Rattlesnakes Are No Longer Self-Quarantining
April is blessing us with (some) sunny days, and that means the rattlesnakes are coming out.
While the reptiles don't usually emerge on the Front Range until the beginning of May, The Denver Post reports that rattlesnakes will start to creep up from their winter dens on warmer days.
Rattlesnakes tend to stay close to their dens until the cold weather is officially gone, but expert Mary Ann Bonnell told the publication that it won't be abnormal to see the animals sunning themselves on trails in the coming weeks.
For those who aren't so fond of Colorado's rattling friends, there's no need to freak out. Bonnell noted that rattlesnake bites are extremely rare in our state.

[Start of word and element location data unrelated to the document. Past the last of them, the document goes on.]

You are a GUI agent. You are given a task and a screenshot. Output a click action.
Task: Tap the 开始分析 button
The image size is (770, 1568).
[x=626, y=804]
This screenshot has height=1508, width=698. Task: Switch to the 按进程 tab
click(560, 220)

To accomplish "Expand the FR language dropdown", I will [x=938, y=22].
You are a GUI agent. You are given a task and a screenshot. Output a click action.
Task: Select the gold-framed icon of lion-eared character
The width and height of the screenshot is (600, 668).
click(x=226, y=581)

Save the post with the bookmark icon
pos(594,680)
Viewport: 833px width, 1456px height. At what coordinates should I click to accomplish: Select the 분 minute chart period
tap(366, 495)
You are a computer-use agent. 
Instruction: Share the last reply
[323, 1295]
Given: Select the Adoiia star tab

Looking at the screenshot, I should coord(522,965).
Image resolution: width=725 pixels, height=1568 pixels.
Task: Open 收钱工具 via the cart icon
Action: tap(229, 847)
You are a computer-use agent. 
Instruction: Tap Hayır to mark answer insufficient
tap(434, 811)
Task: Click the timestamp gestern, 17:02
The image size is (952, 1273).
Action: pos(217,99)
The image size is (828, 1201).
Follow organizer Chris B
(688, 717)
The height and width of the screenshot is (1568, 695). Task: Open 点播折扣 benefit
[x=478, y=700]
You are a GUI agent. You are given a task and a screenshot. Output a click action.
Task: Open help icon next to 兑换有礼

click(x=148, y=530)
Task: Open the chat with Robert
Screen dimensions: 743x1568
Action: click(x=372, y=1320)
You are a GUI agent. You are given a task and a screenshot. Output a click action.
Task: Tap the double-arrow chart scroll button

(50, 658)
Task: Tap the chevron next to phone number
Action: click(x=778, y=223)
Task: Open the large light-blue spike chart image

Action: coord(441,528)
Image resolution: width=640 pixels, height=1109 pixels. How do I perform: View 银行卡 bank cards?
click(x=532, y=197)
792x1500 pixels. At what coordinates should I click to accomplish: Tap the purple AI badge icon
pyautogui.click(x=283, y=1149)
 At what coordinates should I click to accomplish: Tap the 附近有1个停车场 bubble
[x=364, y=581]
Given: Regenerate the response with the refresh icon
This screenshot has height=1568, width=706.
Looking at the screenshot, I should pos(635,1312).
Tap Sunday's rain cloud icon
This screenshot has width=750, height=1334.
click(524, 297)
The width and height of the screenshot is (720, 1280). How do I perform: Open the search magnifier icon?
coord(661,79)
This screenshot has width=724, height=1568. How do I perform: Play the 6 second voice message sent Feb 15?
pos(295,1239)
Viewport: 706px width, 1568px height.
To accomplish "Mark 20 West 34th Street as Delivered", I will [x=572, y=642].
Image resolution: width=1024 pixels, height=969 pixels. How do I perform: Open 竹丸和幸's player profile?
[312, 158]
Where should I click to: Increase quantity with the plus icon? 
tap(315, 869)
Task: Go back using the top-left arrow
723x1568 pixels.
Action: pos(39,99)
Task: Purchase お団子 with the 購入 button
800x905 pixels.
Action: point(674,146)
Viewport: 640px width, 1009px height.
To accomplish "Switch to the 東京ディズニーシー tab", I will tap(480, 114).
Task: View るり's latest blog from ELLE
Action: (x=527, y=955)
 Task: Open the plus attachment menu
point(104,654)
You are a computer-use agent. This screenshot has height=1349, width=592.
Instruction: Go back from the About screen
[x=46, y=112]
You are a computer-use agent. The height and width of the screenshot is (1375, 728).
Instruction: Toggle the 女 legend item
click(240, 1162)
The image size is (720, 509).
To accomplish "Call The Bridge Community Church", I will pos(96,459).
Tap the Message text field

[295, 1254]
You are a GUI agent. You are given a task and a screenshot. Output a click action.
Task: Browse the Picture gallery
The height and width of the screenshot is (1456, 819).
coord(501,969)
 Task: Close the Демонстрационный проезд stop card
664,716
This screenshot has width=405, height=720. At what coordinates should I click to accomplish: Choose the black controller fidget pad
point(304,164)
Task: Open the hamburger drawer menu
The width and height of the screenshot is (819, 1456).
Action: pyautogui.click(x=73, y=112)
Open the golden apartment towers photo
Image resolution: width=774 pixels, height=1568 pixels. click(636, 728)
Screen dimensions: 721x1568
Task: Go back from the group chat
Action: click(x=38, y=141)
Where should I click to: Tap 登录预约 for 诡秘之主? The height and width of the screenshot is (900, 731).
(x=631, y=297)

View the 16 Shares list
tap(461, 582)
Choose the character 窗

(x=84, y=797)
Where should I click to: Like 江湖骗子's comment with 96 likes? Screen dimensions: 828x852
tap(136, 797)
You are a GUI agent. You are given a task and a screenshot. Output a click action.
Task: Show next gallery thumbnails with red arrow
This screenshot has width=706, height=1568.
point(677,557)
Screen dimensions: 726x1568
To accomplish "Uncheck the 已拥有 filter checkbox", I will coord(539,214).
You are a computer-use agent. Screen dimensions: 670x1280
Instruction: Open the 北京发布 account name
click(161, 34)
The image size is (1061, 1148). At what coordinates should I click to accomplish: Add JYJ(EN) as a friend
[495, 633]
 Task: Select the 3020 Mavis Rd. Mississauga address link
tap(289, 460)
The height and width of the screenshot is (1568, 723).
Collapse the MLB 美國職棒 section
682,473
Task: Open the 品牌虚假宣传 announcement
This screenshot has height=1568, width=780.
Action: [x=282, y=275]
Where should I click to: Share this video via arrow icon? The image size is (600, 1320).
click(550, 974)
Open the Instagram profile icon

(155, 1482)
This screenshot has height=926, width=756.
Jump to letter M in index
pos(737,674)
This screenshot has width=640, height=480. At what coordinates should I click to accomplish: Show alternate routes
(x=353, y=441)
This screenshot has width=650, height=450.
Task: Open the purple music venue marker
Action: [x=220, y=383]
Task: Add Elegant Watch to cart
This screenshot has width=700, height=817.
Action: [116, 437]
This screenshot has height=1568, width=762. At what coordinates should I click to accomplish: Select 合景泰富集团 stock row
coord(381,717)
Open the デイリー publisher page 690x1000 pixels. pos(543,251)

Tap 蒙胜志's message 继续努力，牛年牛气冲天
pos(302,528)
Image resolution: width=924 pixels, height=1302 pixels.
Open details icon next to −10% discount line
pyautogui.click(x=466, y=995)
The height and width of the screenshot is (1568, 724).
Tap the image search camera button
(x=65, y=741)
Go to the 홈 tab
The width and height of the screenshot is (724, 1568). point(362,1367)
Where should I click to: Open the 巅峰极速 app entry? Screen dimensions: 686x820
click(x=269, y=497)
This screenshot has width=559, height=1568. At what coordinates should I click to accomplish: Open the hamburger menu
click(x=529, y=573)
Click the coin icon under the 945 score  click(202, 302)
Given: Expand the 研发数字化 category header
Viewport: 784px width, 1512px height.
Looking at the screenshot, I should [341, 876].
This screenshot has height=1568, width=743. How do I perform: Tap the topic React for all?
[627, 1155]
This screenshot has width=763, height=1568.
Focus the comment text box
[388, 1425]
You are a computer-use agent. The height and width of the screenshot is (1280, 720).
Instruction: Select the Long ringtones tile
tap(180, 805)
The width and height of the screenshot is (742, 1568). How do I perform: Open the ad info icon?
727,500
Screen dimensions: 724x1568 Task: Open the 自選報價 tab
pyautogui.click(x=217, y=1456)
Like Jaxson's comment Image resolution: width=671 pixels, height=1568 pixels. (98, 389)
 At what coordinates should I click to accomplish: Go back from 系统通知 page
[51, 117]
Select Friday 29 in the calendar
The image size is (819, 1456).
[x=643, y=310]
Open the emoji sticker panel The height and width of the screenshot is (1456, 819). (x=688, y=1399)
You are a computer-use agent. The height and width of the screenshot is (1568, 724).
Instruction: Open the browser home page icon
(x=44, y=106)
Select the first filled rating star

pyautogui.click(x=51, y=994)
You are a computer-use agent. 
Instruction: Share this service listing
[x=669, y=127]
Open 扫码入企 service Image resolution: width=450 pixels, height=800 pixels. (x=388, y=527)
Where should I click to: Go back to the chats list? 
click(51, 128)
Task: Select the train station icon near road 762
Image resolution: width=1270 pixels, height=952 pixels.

In the unlikely event that you are bitten, sit down, avoid walking, and call for help.
Due to COVID-19 and the fact that snakebites often occur in rocky areas, the rescue process for a snakebite victim can be lengthy.
So, for obvious reasons, it's best to avoid getting bitten by a rattlesnake.
Bonnell recommends wearing long pants and high boots when hiking, as rattlesnakes usually lunge for the ankle area.
The reptiles can strike as far as four feet, so be sure to give them plenty of space on the trail. The best way to do this is to wait until the snake has made its way off the path.